◆ Excerpt to read:
________________________________________
“Likelihood-based and representation-based model diagnostics are not yet as reliable as previously assumed.”Aribandi et al.,
Machine learning(ML) models are increasingly migrating from lab environments to real world setups. The models in deployment incorporate few tools to run the diagnostics–to keep an eye on models during training. But, how reliable are the diagnostics and, more importantly, who watches the watchmen? Diagnostics help practitioners understand the failure modes and capabilities of large contemporary models and also improve models.
Model diagnostics generally probe a model for:
- Acquisition of syntactic knowledge
- Presence of biases and stereotypes
- Phenomena that can be used to further improve models.
In a recent survey on model diagnostics, researchers from Google have found most diagnostics are unreliable on multiple fronts. The team picked language models and three diagnostic tasks for the experiment:
StereoSet: A large-scale natural dataset in English to measure stereotypical biases in four domains: gender, profession, race, and religion.
CrowS-Pairs: It has 1,508 examples that cover stereotypes dealing with nine types of bias, like race, religion, and age. In CrowS-Pairs, a model is presented with two sentences: one less stereotypical than the other. The data focuses on stereotypes about historically disadvantaged groups and contrasts them with advantaged groups.
SEAT: The Sentence Encoder Association Test for testing bias in language models.
The researchers pre-trained five BERT BASE and LARGE uncased English models using Tensorflow. Experiments on StereoSet and CrowS-Pairs show likelihood-based ranking diagnostics have a standard deviation of over 2.5 percentage points in many categories—leading to false conclusions.
The results also showed models are probably uncertain about their predictions for these data points, motivating the consideration of model uncertainty in diagnostic measures instead of simply making a binary decision by comparing likelihoods. And, when it comes to vector based diagnostics (eg: SEATs), it is possible for two models to be pre-trained with the exact same configurations but different random seeds to yield completely opposite conclusions.
The researchers observed that representation-based diagnostics are less stable than likelihood-based diagnostics because large models like BERT are optimised to be good at modeling likelihoods via their pre-training objective. Though they have restricted their experiments to an intrinsic paradigm, the researchers suggest validating model diagnostics on whether they are intrinsic or extrinsic, i.e., whether they directly analyze models for certain phenomena that aren’t tied to any downstream task or do so keeping particular tasks in mind.
The diagnostic fragility extends to other areas as well. For example, Elina Voita and Ivan Titov, demonstrated that classifier probes are unstable, and that it might not be clear from their results whether the probe itself learned a phenomena or whether the diagnosed representations learned it (Hewitt and Liang, 2019). Similarly, other researchers have found that gradient-based analysis of language technologies based on neural networks can often be unreliable and manipulable. Whereas, a team from Northeastern University showed that attention-based interpretation can also be unreliable and manipulable to the point of deceiving practitioners.
ML models have forayed into critical fields such as medicine, judiciary, and social media moderation. So, diagnosing for a better understanding of model behaviour is more essential than ever before. For instance, last year, researchers from Cornell Tech and Facebook AI quashed the machine learning hype. In their work, they demonstrated that the ML success trend appears to be overstated and the so-called cutting edge research or benchmarks smashing models perform almost similar to the ones released many years ago. According to them, the metric learning algorithms have not made spectacular progress.
The Google researchers too try to demonstrate the significance of assessing algorithms more diligently and how few practices can help reflect ML success in reality. The authors also concluded that no probe is perfect and the point of their survey is to expose methodologies which were previously thought to be impeccable. They recommend the following with regards to model diagnostics:
- Single diagnostic result cannot be generalised to the entire training setup.
- Restrict conclusions to a specific checkpoint.
- Diagnostic tools should be tested on publicly available checkpoints as well as multiple model/probe configurations.
________________________________________
◆ Entries shown:
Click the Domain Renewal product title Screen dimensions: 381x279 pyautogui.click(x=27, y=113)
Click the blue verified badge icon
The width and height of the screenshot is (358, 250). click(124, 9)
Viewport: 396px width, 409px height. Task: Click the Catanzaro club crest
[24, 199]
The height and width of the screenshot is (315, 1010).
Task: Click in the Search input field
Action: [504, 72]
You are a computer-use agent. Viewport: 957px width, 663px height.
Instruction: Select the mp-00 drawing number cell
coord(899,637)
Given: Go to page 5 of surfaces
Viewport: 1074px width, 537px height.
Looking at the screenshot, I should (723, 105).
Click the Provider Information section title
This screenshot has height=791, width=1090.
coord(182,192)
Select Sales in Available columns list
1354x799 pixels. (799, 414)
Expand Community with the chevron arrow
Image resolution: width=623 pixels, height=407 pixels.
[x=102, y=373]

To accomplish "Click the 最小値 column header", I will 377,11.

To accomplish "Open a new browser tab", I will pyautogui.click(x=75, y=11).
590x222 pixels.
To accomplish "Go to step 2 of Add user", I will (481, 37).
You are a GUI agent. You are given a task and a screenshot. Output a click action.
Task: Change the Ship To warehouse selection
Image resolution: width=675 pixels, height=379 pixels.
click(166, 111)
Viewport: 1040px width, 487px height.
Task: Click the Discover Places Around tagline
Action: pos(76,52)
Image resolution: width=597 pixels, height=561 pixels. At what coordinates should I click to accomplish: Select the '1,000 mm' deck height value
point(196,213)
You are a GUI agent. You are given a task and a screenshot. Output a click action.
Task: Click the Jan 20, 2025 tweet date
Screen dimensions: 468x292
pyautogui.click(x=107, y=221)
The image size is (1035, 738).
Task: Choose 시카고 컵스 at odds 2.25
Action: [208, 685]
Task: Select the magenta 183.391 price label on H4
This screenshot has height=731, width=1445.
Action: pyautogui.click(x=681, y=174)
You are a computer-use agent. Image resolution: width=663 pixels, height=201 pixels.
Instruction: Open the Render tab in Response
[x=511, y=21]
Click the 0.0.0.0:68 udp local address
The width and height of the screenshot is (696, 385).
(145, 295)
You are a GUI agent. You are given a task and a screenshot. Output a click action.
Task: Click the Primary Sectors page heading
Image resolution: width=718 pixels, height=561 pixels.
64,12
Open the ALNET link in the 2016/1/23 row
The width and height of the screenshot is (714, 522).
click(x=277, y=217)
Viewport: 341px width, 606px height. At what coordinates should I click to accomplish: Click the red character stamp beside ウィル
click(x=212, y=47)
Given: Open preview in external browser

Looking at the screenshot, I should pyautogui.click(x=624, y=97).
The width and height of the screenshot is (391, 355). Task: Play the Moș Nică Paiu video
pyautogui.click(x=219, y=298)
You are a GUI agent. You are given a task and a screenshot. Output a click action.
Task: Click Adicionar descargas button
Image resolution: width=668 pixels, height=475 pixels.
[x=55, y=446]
________________________________________
◆ Work item: Quote the part of the model diagnostics article between "CrowS-Pairs: It has" and "in language models.", inclusive.

◆ Output of the exercise:
CrowS-Pairs: It has 1,508 examples that cover stereotypes dealing with nine types of bias, like race, religion, and age. In CrowS-Pairs, a model is presented with two sentences: one less stereotypical than the other. The data focuses on stereotypes about historically disadvantaged groups and contrasts them with advantaged groups.
SEAT: The Sentence Encoder Association Test for testing bias in language models.